Para o comércio, essa renda extra ajuda. Supermercados, farmácias, postos de combustível, restaurantes, escolas e prestadores de serviço sentem quando o consumidor tem um pouco mais de folga. O impacto não é explosivo, mas se espalha pela economia local.
Restituição ficou mais rápida
Outra mudança importante está nas restituições. Em 2026, a Receita Federal organizou o pagamento em quatro lotes principais: 29 de maio, 30 de junho, 31 de julho e 31 de agosto. Antes, o calendário costumava se estender por mais meses.
A antecipação melhora a vida de quem tem imposto a receber. Quanto mais cedo a restituição cai, mais rápido o contribuinte consegue usar o dinheiro. Em Minas, isso significa injeção de recursos em famílias que muitas vezes contam com a restituição para quitar dívidas, pagar despesas acumuladas, fazer compra maior, reformar a casa ou reforçar a reserva financeira.
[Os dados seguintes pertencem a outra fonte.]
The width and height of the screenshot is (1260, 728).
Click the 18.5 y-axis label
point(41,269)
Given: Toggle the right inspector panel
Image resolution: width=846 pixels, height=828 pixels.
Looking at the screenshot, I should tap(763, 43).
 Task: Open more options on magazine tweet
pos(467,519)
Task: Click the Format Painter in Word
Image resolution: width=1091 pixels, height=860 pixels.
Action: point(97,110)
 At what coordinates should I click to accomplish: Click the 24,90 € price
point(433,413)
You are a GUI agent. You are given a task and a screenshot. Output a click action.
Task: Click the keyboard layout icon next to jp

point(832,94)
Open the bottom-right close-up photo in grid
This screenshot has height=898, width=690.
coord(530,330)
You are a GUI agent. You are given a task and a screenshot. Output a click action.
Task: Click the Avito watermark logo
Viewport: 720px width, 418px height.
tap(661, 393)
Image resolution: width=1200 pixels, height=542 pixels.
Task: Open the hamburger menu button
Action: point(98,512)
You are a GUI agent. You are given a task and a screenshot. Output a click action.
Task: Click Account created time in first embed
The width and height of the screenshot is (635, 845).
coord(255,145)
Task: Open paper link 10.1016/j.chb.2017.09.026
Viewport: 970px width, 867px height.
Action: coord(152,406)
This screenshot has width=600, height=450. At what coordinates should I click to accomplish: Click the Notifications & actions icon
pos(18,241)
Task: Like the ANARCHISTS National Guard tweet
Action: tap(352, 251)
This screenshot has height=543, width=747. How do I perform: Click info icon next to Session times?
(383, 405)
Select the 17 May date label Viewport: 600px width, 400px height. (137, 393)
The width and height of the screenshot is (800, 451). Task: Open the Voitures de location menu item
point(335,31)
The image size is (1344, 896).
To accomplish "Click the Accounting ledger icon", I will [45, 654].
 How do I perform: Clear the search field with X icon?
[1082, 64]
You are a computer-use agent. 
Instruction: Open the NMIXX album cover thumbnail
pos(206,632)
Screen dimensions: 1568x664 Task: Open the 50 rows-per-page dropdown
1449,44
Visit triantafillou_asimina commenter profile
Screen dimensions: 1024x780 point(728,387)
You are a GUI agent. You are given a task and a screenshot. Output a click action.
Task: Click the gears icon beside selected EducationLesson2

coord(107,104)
A Receita também criou um lote especial de restituição automática para contribuintes de menor renda que tiveram imposto retido, mas não entregaram declaração em exercício anterior. Esse tipo de mecanismo tenta devolver valores pagos a mais sem exigir que todo cidadão tenha conhecimento técnico para pedir o dinheiro.
CPF virou chave para imposto e benefício social
O CPF ganhou peso ainda maior na relação entre cidadão e governo. Hoje, ele é usado para Imposto de Renda, restituição, Cadastro Único, Bolsa Família, BPC, Tarifa Social de Energia, programas estudantis e diversos serviços digitais.
No caso dos programas sociais, a situação irregular no CPF pode bloquear benefícios. O MDS já havia definido que inconsistências no CPF dentro do Cadastro Único poderiam gerar bloqueios para famílias beneficiárias do Bolsa Família. Isso não tem relação com “nome sujo” ou dívida em banco. CPF irregular costuma envolver divergência cadastral, suspensão, cancelamento ou dados inconsistentes na base da Receita.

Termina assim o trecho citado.